The only State school aid, up to 1937, was from the proceeds of the dog tax and the interest on the permanent school fund. In this year, after decades of discussion in legislative halls, at political meetings, and on campaign platforms about the "evils of the Kansas school system," the State legislature provided that $2,500,000 be appropriated annually between 1937 and 1939 from a State sales tax for the aid of needy elementary schools. The fund is distributed by the State superintendent of public instruction.

High schools in the small towns are often centers of social activities for young and old alike. Conscientious and hardworking teachers prepare schedules of debates, dramatic and musical productions, and athletic events, which draw large crowds and generally provide for the purchase of school equipment. In the early 1930*5 high school bands developed, glorious in their bright uniforms, and plumed hats. These groups of boys and girls parade resplendently behind a high stepping student bandmaster, and enliven county and State fairs, inaugurals, and holiday celebrations. Trips with the band to surrounding towns and the State capital are cherished ambitions of high school music students.


 

Comparatively new in the Kansas educational system is the municipal junior college. Thirteen are maintained, with an approximate attendance of 4,000, and eight similar institutions are under parochial control.

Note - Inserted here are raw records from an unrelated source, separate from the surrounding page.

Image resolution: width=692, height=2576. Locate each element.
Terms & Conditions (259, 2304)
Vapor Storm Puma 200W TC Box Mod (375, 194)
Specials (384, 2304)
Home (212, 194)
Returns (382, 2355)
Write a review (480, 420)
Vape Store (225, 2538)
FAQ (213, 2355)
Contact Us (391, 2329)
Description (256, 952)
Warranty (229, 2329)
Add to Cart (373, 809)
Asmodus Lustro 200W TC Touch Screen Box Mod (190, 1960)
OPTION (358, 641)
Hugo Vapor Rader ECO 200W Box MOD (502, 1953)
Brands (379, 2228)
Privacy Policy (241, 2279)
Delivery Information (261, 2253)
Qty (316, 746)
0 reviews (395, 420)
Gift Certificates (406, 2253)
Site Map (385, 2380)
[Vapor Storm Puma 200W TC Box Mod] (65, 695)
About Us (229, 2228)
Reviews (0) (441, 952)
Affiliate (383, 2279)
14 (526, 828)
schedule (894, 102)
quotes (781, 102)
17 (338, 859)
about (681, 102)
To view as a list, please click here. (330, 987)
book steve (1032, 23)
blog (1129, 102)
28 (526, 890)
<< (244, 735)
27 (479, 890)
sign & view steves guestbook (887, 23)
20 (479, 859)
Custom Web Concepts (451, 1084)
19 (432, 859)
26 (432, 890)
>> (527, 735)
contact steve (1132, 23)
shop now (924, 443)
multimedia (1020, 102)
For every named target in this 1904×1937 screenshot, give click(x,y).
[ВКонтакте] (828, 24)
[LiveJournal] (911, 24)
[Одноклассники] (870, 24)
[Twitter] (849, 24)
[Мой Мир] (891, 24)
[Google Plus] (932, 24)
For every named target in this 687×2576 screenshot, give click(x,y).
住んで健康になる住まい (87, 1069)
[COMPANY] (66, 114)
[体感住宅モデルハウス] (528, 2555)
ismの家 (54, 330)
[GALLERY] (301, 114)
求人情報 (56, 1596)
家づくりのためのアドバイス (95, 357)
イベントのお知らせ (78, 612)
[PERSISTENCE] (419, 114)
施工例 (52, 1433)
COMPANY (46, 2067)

In addition to the five State colleges financed by biennial legislative appropriations, there are eighteen private institutions of higher learning; but the enrollment of the latter group is equal to only one-third of the total for colleges. Four are Catholic institutions, three Methodist, while the Mennonites, Quakers, Baptists, Presbyterians, and Dunkards each sponsor one or more. These institutions are supported from tuition fees, private contributions, and small endowments.

Wichita Municipal University, formerly Fairmount College, was acquired by the city at a special election in 1926. It is the only municipally owned institution of higher learning in Kansas. Since 1926 its enrollment has grown from 400 to approximately 2,000, including 700 Wichita citizens in its extension department.

Adult education, through public night schools and the extension service offered by the State university and other State-maintained colleges, has developed rapidly in Kansas since the early 1920*5. Many of the larger cities offer vocational training and academic courses in public night schools, sponsored by the board of education. The Topeka night school, which opened in 1926 with an enrollment of 634, reached an attendance peak of 2,248 in 1933. In 1936 a total of 4,443 persons were enrolled in vocational education classes throughout the State.

The Statewide educational program, sponsored by the Works Progress Administration, has enabled many districts with inadequate funds to offer adult education. On August i, 1937, there were 18,709 persons enrolled in eleven types of classes at 567 educational centers. Courses included literacy and naturalization, workers' education, public affairs, parent education, homemaking, vocational education, leisure time activities, correspondence instruction, nursery schools, general adult education, and freshman college subjects.